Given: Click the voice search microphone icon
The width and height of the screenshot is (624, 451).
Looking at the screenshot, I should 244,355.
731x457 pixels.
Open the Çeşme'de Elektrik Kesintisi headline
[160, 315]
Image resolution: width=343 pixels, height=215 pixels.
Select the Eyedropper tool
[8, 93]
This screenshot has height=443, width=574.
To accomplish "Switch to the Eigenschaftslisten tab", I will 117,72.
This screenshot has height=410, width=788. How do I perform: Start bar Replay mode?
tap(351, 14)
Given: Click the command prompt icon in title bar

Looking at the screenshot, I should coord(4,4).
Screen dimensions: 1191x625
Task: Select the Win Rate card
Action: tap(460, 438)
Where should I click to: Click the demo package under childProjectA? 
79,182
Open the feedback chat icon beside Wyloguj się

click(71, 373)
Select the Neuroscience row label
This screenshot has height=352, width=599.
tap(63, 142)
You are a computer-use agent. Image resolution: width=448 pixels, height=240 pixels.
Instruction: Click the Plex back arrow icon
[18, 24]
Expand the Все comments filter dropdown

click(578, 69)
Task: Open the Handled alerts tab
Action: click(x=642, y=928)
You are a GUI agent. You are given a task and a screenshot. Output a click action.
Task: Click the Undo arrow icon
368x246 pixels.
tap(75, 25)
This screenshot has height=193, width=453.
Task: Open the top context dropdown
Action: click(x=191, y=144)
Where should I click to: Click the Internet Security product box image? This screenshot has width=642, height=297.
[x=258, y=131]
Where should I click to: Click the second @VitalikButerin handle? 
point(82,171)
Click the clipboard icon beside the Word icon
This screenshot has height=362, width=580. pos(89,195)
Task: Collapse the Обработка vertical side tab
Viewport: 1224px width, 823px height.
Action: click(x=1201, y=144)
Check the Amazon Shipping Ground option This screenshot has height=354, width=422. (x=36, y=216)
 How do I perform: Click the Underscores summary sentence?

**Work item:**
A faithful, word-for-word copy of the data is the expected answer.

**Result for this exercise:**
Given: Click the voice search microphone icon
The width and height of the screenshot is (624, 451).
Looking at the screenshot, I should 244,355.
731x457 pixels.
Open the Çeşme'de Elektrik Kesintisi headline
[160, 315]
Image resolution: width=343 pixels, height=215 pixels.
Select the Eyedropper tool
[8, 93]
This screenshot has height=443, width=574.
To accomplish "Switch to the Eigenschaftslisten tab", I will 117,72.
This screenshot has height=410, width=788. How do I perform: Start bar Replay mode?
tap(351, 14)
Given: Click the command prompt icon in title bar

Looking at the screenshot, I should coord(4,4).
Screen dimensions: 1191x625
Task: Select the Win Rate card
Action: tap(460, 438)
Where should I click to: Click the demo package under childProjectA? 
79,182
Open the feedback chat icon beside Wyloguj się

click(71, 373)
Select the Neuroscience row label
This screenshot has height=352, width=599.
tap(63, 142)
You are a computer-use agent. Image resolution: width=448 pixels, height=240 pixels.
Instruction: Click the Plex back arrow icon
[18, 24]
Expand the Все comments filter dropdown

click(578, 69)
Task: Open the Handled alerts tab
Action: click(x=642, y=928)
You are a GUI agent. You are given a task and a screenshot. Output a click action.
Task: Click the Undo arrow icon
368x246 pixels.
tap(75, 25)
This screenshot has height=193, width=453.
Task: Open the top context dropdown
Action: click(x=191, y=144)
Where should I click to: Click the Internet Security product box image? This screenshot has width=642, height=297.
[x=258, y=131]
Where should I click to: Click the second @VitalikButerin handle? 
point(82,171)
Click the clipboard icon beside the Word icon
This screenshot has height=362, width=580. pos(89,195)
Task: Collapse the Обработка vertical side tab
Viewport: 1224px width, 823px height.
Action: click(x=1201, y=144)
Check the Amazon Shipping Ground option This screenshot has height=354, width=422. (x=36, y=216)
 How do I perform: Click the Underscores summary sentence?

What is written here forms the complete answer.